Extended thinking prompt (optimized for Opus):
Here's a Django view from our production system. This view handles
user dashboard data and is called ~5000 times/day. We've had
intermittent timeouts but haven't identified the cause.
Please thoroughly analyze this code.
[code]
Notice what changed:
- Removed the checklist (let the model decide what to look for)
- Added context (production, call volume, symptom)
- Broader request (thoroughly analyze vs. check for X)

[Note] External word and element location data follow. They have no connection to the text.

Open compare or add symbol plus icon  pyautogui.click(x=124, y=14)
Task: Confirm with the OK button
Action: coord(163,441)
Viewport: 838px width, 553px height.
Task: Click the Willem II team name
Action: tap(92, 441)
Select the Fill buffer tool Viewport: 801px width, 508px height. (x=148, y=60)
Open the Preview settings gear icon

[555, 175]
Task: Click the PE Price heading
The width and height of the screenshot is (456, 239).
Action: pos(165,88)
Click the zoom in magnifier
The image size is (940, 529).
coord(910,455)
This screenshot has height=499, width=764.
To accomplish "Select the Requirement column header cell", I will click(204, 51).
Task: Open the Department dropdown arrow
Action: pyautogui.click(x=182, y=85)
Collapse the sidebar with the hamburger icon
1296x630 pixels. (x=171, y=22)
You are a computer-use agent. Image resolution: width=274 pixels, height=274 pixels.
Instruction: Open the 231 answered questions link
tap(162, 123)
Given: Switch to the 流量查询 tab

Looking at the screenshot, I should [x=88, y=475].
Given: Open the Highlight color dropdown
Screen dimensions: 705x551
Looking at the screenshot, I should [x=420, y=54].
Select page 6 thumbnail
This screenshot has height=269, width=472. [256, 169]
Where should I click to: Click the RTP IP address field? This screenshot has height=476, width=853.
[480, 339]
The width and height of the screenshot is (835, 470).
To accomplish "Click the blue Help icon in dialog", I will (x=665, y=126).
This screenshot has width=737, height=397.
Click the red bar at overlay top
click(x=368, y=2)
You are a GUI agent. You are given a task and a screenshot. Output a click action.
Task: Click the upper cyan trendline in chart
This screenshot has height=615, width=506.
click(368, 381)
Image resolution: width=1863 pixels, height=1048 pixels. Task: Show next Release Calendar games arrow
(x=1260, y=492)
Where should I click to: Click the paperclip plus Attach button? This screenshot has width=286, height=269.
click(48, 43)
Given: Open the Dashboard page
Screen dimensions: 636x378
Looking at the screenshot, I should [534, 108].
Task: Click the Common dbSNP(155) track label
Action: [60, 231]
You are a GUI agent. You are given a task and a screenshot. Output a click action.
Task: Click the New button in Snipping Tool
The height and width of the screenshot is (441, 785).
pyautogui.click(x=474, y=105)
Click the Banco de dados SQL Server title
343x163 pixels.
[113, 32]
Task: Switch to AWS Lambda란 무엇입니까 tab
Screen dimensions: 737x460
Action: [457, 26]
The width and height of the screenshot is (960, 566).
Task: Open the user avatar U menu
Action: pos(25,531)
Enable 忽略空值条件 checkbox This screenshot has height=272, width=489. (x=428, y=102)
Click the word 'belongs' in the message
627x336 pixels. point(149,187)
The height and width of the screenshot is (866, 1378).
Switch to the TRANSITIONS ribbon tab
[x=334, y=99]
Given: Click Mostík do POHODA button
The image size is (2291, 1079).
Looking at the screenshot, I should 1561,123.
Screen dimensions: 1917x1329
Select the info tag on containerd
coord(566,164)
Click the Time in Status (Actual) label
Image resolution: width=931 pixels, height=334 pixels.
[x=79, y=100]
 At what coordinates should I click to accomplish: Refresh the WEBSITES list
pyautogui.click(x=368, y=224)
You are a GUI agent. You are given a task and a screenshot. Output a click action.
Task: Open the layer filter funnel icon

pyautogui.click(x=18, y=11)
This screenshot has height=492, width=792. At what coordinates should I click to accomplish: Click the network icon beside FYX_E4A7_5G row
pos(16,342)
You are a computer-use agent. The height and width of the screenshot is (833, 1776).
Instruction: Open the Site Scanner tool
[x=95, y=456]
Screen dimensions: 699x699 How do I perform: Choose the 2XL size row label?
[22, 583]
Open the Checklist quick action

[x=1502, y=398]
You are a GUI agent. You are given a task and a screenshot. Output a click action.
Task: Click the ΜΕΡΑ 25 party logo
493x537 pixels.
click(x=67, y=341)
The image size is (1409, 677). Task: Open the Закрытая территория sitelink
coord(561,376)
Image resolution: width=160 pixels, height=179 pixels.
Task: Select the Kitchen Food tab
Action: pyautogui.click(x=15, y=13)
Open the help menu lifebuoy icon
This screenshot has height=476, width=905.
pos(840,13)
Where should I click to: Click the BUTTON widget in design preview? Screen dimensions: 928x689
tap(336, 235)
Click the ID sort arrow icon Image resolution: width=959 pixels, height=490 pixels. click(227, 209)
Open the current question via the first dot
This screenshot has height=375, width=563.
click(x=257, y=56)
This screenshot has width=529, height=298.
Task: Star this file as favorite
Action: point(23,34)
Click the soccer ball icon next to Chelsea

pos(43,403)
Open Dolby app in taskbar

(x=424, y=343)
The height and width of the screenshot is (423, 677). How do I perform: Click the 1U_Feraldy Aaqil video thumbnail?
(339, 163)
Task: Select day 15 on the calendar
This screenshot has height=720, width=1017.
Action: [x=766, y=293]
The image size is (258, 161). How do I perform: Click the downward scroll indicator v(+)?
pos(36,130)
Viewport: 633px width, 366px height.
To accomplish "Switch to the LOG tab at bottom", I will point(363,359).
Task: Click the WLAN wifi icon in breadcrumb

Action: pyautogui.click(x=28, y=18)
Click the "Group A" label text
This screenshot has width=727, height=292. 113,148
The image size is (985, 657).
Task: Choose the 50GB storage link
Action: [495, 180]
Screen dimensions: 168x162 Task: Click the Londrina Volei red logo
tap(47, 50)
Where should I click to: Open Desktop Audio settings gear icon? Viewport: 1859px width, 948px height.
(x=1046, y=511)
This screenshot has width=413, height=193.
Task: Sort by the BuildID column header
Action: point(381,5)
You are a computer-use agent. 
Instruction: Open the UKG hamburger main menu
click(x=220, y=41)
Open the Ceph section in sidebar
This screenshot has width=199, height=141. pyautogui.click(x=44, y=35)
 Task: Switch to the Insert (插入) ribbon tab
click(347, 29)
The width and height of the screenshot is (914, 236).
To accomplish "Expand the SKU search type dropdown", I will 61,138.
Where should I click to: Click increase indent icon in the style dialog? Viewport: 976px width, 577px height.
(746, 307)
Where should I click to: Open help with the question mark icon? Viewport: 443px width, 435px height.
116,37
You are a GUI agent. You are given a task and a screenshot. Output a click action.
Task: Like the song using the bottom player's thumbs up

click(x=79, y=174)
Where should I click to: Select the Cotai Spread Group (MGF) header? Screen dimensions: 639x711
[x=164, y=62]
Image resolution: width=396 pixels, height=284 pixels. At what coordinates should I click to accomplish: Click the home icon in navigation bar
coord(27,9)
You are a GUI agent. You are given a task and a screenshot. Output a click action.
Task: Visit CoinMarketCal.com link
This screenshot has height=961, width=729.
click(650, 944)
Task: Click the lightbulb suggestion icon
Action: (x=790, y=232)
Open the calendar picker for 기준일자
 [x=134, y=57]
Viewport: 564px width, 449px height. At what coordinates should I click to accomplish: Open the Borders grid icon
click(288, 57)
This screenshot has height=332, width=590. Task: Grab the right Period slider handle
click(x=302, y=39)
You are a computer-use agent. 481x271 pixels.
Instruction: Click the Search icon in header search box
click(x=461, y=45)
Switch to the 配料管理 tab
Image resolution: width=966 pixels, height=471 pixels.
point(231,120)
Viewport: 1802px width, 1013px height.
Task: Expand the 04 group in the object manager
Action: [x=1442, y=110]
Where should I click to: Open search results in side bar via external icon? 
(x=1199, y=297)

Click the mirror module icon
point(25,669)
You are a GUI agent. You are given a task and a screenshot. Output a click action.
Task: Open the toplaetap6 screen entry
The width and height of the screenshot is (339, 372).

The extended thinking model will likely check everything on the first list plus things you didn’t think to ask about. And it’ll prioritize based on the context (intermittent timeouts → probably an intermittent performance issue, not a style problem).
Cost-Performance Trade-offs
Extended thinking is expensive. A complex analysis might use 10-50K tokens of thinking, plus input/output tokens. That’s $0.50-2.00 per query at current Opus pricing.
When to pay for thinking:
- High-stakes decisions (architecture, security audits)
- Complex debugging that would take you hours
- Problems you’ve failed to solve with faster models
When to use fast models:
- Routine code generation
- Simple Q&A
- High-volume batch processing
Hybrid approach:
Use fast models for initial attempts. Escalate to extended thinking when:
- Fast model gives wrong answer
- Fast model’s confidence is low
- Task is in extended thinking’s sweet spot
At Entropy Labs, we route queries based on estimated complexity. Simple queries go to Haiku (fast, cheap). Complex queries with keywords like “debug,” “analyze,” or “architecture” go to Opus.
Practical Integration Patterns
Fallback chains
async def analyze_code(code: str, context: str) -> str:
# Try fast model first
fast_response = await sonnet.analyze(code, context)
if fast_response.confidence < 0.7 or "uncertain" in fast_response:
# Escalate to extended thinking
return await opus.analyze(code, context, extended_thinking=True)
return fast_response
Streaming extended thinking
Extended thinking can take 30-60 seconds. Don’t leave users staring at a spinner:
async def stream_analysis(query: str):
# Send status updates while thinking
yield {"status": "analyzing", "stage": "reading code"}
async for event in opus.stream(query):
if event.type == "thinking":
yield {"status": "analyzing", "stage": "reasoning"}
elif event.type == "response":
yield {"status": "complete", "result": event.content}
Managing user expectations
Extended thinking responses are worth waiting for—but users don’t know that. Set expectations:
"This is a complex analysis. I'll take 30-60 seconds to
think through this carefully. For quick questions, ask
me directly instead."
The Bottom Line
Extended thinking is the biggest practical advance in LLMs since GPT-4. But it requires a mindset shift:
- Stop micromanaging. Provide context, not instructions.
- Use it selectively. Extended thinking for complex problems, fast models for everything else.
- Budget for latency. 30-60 seconds is the new normal for hard problems.
- Trust but verify. Extended thinking is more reliable, not infallible.
The models that think before they speak are finally here. Learn to let them think.